I’m looking for a book that helps align the practice of software development with the rest of my life, In the sense of a humanistic neural plasticity, an approach that harmonizes rather than hegemonizes (or ignores) the rest of my life.

This book is based on the following beliefs:

  • Agility, especially in the form of extreme programming, is essential if the software development profession, and industry, are to improve themselves.
  • XP offers a way to create “better developers” to improve the intrinsic abilities of human beings to develop software for use by other human beings—a way to produce “master” developers.
  • XP cannot be understood, and those practicing XP will not realize the full potential of the approach, until they understand object thinking and the shared historical and philosophical roots of both object thinking and XP core values and practices.
  • In particular, programmers and technical developers will fail to realize the full potential of XP-based development without a thorough understanding of object orientation—the “object thinking” promised by the title of this book.

I initially found this book searching for “Sapir-Whorf” on the O’Reilly Bookshelf. To the extent that it approaches things humanistically, this is it:

Inheritance: Humans naturally aggregate similar things into sets (or classes). Another “natural” kind of thinking is to create taxonomies—hierarchical relationships among the sets.

Responsibility: If an object states that it is capable of providing a given service, it should perform that service in all circumstances, and the results should be consistent… Responsibility implies that an object must assume control of itself.

This wasn’t quite the book I wanted, though I enjoyed the introduction and the conclusion. The middle was a bunch of methodology that, well, was fine, but I probably won’t think about again; the conclusion does admit that the methodology and modeling section is written primarily as legitimating material for academic formalists and can be transcended and discarded.
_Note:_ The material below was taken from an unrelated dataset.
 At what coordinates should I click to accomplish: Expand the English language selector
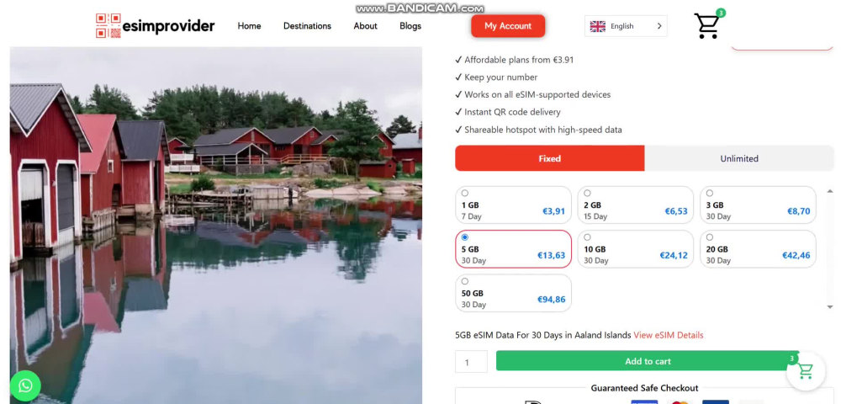tap(626, 26)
So that’s cool (but I would have appreciated that being said upfront than afterwards).

  • All methods are someone else’s idea about what you should do when you develop software. It may be useful, from time to time, to borrow from those ideas and integrate them into your own style. It is essential, however, to transcend any method, even your own idiosyncratic method, and “just do it.”
  • Software development is like riding a surfboard—there is no process that will assure a successful ride, nor is there any process that will assure that you will interact propitiously with the other surfers sharing the same wave. Published processes, like published methods, provide observational data from which you can learn and thereby improve your innate abilities—just as observation of master surfers enables you to improve yourself.
  • No model has any value other than to assist in object thinking and to provide a means for interpersonal communication. If you can model your objects and your scenarios in your head while engaged in writing code, and if those mental models are consistent with object thinking, great! No need to write them down. If you and your colleagues use a visual model on a whiteboard as an aid in talking about scenarios and in clarifying your collective thinking about those scenarios, and you erase the board when you’re done meeting, also great! If your models are crudely drawn and use only a subset of the syntax defined here (or a completely different syntax that you and your colleagues collectively agree upon), still great! Model when you must, what you must, and only what you must.
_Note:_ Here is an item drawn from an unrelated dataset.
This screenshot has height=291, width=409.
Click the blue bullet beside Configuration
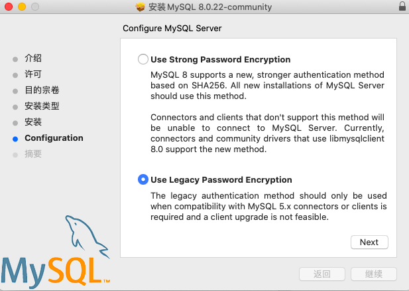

Here’s the good stuff, though it doesn’t have much of a developmental model:

  • Decompose the problem space into behavioral objects, and make sure the behaviors assigned to those objects are consistent with user expectations. This requires understanding why users make distinctions among objects and the illusions they project on those objects. User illusions (following Alan Kay) consist of how people recognize different objects in their world and, having recognized an object, what assumptions are made about how to interact with that object and what its responses will be.
  • User illusions should be maintained; your software objects should not violate them unless you can construct a plausible alternative story that shows a different set of domain entities interacting in different ways or having different capabilities. Business reengineering involves exactly this kind of activity—using domain language and user illusions creatively to craft new stories, some of which might lead to new software.
  • Decompose your problems (applications) in terms of conversations among groups of objects. Everything of interest in the domain is currently accomplished by groups of objects (people and things). Any artifact you construct must participate in a natural way in these same groups. Perhaps your artifact is simply replacing an existing object in the domain with a computer-based simulacrum, in which case it must know how to respond to and supply some relevant subset of recognizable and intuitive interaction cues. Perhaps it is an entirely new object, in which case it will need to be “socialized” to conform to the existing community.